# Work required
Could you give every row again, from the start of the rows up to and including the line with "I will 251,74.", with the requests kept and each answer coordinate shifted up by 140?

# Exercise input
***
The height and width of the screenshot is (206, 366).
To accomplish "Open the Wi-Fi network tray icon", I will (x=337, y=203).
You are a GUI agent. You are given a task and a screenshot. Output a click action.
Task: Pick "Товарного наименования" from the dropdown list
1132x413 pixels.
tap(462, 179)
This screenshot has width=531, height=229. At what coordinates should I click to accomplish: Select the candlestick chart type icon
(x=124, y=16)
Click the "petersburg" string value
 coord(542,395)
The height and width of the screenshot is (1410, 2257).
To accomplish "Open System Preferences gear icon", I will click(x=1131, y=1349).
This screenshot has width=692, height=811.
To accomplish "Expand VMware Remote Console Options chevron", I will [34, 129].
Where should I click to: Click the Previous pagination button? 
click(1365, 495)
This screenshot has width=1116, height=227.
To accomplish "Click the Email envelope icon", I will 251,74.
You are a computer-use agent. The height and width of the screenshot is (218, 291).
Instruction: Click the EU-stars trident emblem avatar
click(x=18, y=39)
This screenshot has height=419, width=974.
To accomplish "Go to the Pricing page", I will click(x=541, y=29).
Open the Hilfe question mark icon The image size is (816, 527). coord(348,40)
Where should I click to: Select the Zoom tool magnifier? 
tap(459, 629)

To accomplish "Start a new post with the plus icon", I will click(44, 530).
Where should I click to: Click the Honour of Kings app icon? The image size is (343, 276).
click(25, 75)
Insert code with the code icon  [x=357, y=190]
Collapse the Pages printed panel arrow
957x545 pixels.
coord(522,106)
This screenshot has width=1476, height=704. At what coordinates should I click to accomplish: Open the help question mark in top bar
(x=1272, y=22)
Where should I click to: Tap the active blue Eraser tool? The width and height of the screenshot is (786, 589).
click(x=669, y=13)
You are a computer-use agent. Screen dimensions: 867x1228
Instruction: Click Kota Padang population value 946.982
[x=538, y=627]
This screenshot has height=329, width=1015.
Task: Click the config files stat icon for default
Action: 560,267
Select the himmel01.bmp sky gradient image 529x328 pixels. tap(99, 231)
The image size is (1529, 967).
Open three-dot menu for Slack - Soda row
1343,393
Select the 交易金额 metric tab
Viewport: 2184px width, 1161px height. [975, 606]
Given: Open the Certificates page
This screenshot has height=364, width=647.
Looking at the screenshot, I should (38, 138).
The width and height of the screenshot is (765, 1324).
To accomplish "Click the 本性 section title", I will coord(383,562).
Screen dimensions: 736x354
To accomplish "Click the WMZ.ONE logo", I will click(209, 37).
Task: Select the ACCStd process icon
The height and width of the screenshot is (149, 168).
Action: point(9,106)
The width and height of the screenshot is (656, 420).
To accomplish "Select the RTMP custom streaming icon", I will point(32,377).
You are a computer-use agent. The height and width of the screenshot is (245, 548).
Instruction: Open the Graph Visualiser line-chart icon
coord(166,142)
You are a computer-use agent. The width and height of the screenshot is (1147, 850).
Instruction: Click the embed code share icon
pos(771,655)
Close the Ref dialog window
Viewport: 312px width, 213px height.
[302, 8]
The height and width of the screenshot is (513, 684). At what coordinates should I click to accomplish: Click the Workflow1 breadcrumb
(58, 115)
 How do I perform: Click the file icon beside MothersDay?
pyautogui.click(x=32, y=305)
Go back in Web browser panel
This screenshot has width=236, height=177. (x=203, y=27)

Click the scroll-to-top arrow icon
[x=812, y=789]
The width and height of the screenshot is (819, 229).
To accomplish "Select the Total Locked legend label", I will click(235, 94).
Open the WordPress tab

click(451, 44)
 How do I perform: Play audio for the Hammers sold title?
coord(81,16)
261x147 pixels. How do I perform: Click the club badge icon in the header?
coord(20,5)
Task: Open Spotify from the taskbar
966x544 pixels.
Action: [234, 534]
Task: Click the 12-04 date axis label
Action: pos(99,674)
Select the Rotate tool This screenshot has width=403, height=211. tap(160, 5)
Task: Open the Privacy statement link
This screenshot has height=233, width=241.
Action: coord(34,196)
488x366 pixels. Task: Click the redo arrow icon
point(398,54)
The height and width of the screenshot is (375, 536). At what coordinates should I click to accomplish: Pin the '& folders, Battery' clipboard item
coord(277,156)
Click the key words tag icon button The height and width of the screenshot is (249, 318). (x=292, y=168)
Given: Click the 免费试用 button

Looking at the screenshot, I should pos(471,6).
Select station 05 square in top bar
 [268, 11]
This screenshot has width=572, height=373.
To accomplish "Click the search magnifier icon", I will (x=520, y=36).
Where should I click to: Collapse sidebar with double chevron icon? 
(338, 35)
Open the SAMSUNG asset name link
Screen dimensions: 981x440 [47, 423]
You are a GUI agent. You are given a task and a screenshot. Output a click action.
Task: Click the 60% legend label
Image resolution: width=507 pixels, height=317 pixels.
***
# Answer below
The height and width of the screenshot is (206, 366).
To accomplish "Open the Wi-Fi network tray icon", I will (x=477, y=343).
You are a GUI agent. You are given a task and a screenshot. Output a click action.
Task: Pick "Товарного наименования" from the dropdown list
1132x413 pixels.
tap(602, 319)
This screenshot has width=531, height=229. At what coordinates should I click to accomplish: Select the candlestick chart type icon
(x=264, y=156)
Click the "petersburg" string value
 coord(682,535)
The height and width of the screenshot is (1410, 2257).
To accomplish "Open System Preferences gear icon", I will click(x=1271, y=1489).
This screenshot has width=692, height=811.
To accomplish "Expand VMware Remote Console Options chevron", I will [174, 269].
Where should I click to: Click the Previous pagination button? 
click(1505, 635)
This screenshot has width=1116, height=227.
To accomplish "Click the Email envelope icon", I will 391,214.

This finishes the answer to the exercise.